§ **DESCRIPTION OF THE TASK**: Scan the records below for the line containing "1044x593 pixels." and the line containing "You are a computer-use agent. Screen". Copy both, plus every line between, exactly.

§ **Stored data**:
- - -
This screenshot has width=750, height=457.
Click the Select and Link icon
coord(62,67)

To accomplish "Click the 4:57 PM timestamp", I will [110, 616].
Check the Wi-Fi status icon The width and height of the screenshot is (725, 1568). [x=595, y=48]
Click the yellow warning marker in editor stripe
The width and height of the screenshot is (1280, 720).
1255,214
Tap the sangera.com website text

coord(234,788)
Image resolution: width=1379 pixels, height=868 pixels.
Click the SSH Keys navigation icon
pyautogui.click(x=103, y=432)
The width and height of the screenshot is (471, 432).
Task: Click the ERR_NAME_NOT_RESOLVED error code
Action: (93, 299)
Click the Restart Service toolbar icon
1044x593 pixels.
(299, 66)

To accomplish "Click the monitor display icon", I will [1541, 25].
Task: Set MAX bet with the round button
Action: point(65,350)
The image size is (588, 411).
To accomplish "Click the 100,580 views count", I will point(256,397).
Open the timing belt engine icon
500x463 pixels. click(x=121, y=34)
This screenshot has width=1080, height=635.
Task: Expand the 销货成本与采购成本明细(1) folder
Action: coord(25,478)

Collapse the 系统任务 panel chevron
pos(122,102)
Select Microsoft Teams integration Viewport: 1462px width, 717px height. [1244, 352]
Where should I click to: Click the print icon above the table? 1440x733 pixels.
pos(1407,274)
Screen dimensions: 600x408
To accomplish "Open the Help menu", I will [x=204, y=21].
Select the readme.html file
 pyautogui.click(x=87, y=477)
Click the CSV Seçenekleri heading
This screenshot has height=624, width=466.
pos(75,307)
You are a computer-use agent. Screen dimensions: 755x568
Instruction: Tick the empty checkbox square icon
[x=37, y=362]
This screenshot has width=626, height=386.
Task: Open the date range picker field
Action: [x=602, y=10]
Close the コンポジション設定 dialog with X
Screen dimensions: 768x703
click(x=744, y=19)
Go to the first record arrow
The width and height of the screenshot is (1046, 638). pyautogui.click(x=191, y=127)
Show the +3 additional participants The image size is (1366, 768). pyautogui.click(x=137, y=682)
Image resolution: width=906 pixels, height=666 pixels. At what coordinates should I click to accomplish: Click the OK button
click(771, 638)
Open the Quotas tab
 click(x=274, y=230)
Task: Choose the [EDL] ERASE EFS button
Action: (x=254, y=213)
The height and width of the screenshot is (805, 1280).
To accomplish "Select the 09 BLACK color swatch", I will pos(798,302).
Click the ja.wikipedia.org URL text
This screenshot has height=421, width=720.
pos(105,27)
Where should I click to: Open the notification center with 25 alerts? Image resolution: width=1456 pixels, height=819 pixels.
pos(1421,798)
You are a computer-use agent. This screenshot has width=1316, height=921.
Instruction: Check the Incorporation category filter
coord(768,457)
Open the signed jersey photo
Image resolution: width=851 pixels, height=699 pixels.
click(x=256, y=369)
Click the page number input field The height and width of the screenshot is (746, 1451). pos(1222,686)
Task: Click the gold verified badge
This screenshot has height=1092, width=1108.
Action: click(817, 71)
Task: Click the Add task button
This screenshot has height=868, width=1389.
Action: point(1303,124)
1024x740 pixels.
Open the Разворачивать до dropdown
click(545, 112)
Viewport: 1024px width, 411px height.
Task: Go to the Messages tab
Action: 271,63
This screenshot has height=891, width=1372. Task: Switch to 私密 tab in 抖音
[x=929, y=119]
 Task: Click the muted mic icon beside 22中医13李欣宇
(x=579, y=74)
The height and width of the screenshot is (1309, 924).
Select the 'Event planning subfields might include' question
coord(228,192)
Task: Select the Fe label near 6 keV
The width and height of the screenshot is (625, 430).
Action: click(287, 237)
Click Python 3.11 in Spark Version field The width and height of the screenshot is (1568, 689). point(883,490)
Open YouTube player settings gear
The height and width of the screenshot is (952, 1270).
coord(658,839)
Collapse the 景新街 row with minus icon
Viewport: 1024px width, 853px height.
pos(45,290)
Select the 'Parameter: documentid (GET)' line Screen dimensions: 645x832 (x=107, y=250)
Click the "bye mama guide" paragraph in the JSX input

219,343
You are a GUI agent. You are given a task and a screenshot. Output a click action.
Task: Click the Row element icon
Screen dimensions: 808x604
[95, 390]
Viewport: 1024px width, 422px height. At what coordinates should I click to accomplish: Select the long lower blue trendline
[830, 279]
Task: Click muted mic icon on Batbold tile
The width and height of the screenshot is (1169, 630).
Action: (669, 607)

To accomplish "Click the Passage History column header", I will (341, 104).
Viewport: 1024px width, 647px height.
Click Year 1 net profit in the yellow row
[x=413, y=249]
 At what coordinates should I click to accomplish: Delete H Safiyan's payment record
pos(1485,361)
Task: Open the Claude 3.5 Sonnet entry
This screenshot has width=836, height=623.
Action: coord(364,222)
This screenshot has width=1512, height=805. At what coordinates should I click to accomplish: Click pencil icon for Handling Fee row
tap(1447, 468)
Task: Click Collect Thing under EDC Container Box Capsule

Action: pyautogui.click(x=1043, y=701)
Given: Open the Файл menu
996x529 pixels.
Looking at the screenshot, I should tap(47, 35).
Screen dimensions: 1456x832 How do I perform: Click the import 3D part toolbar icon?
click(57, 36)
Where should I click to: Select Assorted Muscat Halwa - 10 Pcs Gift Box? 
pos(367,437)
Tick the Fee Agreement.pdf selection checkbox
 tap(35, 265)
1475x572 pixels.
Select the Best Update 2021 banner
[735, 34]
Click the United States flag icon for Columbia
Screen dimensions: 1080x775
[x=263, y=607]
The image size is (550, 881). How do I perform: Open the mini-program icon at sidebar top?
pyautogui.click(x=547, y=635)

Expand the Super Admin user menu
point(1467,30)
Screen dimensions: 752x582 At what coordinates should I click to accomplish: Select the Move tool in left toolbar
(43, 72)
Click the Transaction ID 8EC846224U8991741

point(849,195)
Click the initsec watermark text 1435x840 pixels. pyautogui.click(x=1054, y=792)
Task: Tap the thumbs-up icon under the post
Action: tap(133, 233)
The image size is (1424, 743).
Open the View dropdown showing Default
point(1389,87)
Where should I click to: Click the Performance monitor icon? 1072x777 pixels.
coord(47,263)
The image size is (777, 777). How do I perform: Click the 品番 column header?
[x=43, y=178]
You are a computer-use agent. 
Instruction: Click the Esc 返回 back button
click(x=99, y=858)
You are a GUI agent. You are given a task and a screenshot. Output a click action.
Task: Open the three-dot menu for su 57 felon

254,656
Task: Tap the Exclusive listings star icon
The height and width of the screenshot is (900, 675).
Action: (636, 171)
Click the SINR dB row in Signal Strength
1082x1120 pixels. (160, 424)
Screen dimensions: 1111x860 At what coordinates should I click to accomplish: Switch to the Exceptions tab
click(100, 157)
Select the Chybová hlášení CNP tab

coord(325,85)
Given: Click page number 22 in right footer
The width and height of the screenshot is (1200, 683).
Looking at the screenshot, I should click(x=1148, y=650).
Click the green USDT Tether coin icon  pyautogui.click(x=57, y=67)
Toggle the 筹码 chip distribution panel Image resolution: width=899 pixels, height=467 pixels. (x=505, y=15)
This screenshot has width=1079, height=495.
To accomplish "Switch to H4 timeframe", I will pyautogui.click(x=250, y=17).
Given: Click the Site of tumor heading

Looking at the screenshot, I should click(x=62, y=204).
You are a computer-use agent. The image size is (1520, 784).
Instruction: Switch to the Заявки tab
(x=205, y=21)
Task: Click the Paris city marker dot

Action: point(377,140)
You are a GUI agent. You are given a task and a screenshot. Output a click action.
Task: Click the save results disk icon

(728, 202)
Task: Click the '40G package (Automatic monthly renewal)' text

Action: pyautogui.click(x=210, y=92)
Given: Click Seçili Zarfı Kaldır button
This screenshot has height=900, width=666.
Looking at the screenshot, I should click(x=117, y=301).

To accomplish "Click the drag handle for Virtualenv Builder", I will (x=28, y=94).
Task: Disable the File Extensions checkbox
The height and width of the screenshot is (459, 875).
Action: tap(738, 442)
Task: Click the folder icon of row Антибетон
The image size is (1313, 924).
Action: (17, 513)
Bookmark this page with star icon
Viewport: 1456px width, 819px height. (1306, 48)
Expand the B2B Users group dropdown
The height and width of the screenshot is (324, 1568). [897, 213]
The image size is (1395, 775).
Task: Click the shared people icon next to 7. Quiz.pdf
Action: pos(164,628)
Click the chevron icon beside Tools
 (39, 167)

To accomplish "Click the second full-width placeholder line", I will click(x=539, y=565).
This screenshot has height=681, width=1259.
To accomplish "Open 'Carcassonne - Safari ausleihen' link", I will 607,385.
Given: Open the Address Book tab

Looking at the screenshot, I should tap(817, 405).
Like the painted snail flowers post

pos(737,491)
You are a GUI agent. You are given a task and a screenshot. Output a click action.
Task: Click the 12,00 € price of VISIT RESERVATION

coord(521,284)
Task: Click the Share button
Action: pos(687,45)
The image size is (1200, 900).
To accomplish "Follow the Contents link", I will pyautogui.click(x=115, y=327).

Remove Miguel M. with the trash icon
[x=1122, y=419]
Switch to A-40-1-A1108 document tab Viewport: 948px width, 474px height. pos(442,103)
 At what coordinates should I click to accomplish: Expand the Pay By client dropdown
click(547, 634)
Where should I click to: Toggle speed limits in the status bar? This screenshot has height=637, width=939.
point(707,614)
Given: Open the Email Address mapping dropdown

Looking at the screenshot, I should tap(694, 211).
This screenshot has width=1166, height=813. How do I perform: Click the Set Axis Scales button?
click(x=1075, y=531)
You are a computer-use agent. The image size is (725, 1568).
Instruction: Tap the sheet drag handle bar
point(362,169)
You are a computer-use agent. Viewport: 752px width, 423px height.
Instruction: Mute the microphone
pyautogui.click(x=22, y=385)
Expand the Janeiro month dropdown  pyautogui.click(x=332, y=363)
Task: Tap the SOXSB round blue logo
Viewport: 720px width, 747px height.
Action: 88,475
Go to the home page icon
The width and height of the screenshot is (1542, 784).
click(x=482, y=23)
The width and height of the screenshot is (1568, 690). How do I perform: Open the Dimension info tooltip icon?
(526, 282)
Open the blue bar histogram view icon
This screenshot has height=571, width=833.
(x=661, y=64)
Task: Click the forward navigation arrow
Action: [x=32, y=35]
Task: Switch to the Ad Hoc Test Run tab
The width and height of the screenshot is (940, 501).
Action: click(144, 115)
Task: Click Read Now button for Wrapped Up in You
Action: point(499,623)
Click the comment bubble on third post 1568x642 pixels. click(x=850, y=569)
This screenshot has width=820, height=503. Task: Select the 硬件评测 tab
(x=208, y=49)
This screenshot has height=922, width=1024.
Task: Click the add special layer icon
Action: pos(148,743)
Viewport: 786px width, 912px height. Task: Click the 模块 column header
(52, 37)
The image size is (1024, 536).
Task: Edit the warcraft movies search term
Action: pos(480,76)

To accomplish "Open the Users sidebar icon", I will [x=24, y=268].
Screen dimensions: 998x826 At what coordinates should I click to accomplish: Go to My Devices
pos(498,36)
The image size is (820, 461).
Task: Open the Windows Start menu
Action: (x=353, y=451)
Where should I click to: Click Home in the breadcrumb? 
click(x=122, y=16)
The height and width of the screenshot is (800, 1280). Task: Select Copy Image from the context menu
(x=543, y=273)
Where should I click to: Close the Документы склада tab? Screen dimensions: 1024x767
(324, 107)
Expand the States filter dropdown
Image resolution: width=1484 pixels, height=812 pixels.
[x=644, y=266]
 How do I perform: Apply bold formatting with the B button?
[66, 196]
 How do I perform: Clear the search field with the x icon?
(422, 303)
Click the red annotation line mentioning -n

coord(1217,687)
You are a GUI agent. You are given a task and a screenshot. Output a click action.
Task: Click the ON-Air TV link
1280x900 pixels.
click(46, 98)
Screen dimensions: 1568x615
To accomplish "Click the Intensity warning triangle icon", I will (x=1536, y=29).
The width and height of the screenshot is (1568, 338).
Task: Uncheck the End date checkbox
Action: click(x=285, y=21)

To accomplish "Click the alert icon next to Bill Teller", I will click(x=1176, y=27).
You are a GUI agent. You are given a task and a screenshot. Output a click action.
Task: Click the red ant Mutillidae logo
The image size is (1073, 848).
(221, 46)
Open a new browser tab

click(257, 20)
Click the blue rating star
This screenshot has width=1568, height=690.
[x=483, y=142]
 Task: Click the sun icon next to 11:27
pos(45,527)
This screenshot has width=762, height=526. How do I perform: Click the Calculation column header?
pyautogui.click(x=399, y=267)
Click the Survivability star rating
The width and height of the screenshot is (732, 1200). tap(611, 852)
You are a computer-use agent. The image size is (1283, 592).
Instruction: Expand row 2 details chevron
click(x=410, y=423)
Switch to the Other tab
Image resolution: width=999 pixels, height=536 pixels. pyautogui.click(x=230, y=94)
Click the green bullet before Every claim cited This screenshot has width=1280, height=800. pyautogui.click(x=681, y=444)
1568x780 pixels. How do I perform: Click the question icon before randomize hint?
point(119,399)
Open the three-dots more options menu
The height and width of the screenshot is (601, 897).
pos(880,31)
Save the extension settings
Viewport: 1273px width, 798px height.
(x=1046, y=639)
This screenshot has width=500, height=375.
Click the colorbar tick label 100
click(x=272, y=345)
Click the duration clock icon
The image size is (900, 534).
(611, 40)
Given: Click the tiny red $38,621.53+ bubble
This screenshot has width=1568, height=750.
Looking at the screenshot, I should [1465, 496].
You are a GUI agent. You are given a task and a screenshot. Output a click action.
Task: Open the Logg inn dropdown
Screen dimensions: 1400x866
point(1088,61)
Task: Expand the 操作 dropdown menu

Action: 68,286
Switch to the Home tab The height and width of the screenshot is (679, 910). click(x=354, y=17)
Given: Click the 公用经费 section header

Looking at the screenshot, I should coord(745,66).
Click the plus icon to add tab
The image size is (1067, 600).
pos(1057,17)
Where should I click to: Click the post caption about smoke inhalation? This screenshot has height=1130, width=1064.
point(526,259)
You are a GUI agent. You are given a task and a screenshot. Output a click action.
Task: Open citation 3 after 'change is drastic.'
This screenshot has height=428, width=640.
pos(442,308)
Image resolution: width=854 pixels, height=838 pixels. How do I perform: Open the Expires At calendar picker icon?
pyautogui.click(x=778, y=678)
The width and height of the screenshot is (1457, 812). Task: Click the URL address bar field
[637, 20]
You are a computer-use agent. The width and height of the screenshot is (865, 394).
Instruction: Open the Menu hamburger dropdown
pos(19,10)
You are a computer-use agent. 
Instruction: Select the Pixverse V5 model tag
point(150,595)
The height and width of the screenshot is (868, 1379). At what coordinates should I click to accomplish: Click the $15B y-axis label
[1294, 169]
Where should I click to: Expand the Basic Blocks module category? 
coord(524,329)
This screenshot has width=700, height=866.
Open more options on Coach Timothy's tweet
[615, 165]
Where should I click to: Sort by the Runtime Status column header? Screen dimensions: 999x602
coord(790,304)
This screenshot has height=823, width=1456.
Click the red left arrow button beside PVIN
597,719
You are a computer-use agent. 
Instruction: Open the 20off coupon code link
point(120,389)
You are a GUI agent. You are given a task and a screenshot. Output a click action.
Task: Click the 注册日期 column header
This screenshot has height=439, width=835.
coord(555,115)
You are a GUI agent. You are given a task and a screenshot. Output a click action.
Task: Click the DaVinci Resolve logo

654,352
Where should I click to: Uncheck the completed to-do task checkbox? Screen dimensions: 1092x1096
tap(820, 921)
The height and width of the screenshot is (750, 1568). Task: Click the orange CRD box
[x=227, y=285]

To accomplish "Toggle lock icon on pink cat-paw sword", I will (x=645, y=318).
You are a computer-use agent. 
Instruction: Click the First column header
- - -
§ **ANSWER SECTION**:
1044x593 pixels.
(299, 66)

To accomplish "Click the monitor display icon", I will [1541, 25].
Task: Set MAX bet with the round button
Action: point(65,350)
The image size is (588, 411).
To accomplish "Click the 100,580 views count", I will point(256,397).
Open the timing belt engine icon
500x463 pixels. click(x=121, y=34)
This screenshot has width=1080, height=635.
Task: Expand the 销货成本与采购成本明细(1) folder
Action: coord(25,478)

Collapse the 系统任务 panel chevron
pos(122,102)
Select Microsoft Teams integration Viewport: 1462px width, 717px height. [1244, 352]
Where should I click to: Click the print icon above the table? 1440x733 pixels.
pos(1407,274)
Screen dimensions: 600x408
To accomplish "Open the Help menu", I will [x=204, y=21].
Select the readme.html file
 pyautogui.click(x=87, y=477)
Click the CSV Seçenekleri heading
This screenshot has height=624, width=466.
pos(75,307)
You are a computer-use agent. Screen dimensions: 755x568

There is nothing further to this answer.